TO DO — Continue the piece on year-round heartworm prevention for dogs and cats, starting after its last sentence.

PROVIDED TEXT —
-- Opening Marker --

For Dogs and Cats, Year-Round Heartworm Prevention Is Best
By Richard Levine
A recent news release from the Veterinary Health Center at Kansas State University advises pet owners to give their dogs and cats heartworm pills year-round, even in the cold winter months.
Heartworms (Dirofilaria immitis) are nematodes that are spread from one pet to another by mosquitoes. The role of the mosquito has led many pet owners to mistakenly believe that heartworm pills are not beneficial during the winter months when their pets are not exposed to the insects. I used to make that mistake myself, until my veterinarian told me that the pills protect pets against more than just heartworms — there are many other types of harmful nematodes out there, and many of them do not rely on mosquitoes for transportation.
Roundworms, tapeworms, hookworms, and whipworms can also be dangerous, and some can even infect humans. Unlike heartworms, they are not spread by mosquitoes. Instead, they are found in rodents and the feces of infected animals. Pets that eat infected rodents or feces are in danger of infection.

-- Closing Marker --

EXTRACTED RECORDS —
-- Opening Marker --

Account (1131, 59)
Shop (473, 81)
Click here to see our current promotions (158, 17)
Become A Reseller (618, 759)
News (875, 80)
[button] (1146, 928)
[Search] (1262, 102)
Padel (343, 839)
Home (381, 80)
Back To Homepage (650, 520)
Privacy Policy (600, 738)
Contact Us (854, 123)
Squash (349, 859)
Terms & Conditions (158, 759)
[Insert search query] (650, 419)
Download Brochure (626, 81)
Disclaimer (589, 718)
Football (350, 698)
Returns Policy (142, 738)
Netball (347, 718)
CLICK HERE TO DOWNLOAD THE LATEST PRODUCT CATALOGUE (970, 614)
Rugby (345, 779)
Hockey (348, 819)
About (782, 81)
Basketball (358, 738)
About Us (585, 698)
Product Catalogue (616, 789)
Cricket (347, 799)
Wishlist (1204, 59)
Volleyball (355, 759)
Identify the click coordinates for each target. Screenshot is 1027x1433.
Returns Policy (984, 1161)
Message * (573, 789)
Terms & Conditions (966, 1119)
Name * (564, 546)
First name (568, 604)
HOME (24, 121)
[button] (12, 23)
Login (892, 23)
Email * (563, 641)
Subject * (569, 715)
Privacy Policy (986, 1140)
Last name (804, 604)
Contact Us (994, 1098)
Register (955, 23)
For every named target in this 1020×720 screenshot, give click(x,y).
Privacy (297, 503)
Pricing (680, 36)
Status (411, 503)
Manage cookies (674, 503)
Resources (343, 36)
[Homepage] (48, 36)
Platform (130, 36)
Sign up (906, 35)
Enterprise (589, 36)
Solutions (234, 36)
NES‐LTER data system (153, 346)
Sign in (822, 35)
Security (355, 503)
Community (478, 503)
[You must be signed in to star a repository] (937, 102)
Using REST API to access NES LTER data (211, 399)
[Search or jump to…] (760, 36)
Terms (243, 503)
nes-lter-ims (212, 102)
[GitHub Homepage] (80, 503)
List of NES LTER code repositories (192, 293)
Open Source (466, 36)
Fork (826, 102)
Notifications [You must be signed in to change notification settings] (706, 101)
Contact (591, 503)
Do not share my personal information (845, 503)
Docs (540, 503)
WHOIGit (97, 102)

-- Closing Marker --

RESULT —
However, the good news is that the pills we give our pets for heartworms can also prevent them from being infected with these other nasty nematodes. The label on my dogs’ heartworm pills says that in addition to heartworm prevention, the pills are also good for the treatment and control of ascarids (Toxocara canis, Toxascaris leonina) and hookworms (Ancylostoma caninum, Uncinaria stenocephala, Ancylostoma braziliense).
“We really want to preach prevention for our pets because it’s so much easier and so much cheaper for them, especially since treatment is hard on them,” said Susan Nelson, a clinical associate professor at KSU.
While it may be tempting to save a few bucks in the winter months when there are no mosquitoes around, be aware that there are other nasty nematodes out there, and heartworm pills can help to prevent your pets from being infected by them.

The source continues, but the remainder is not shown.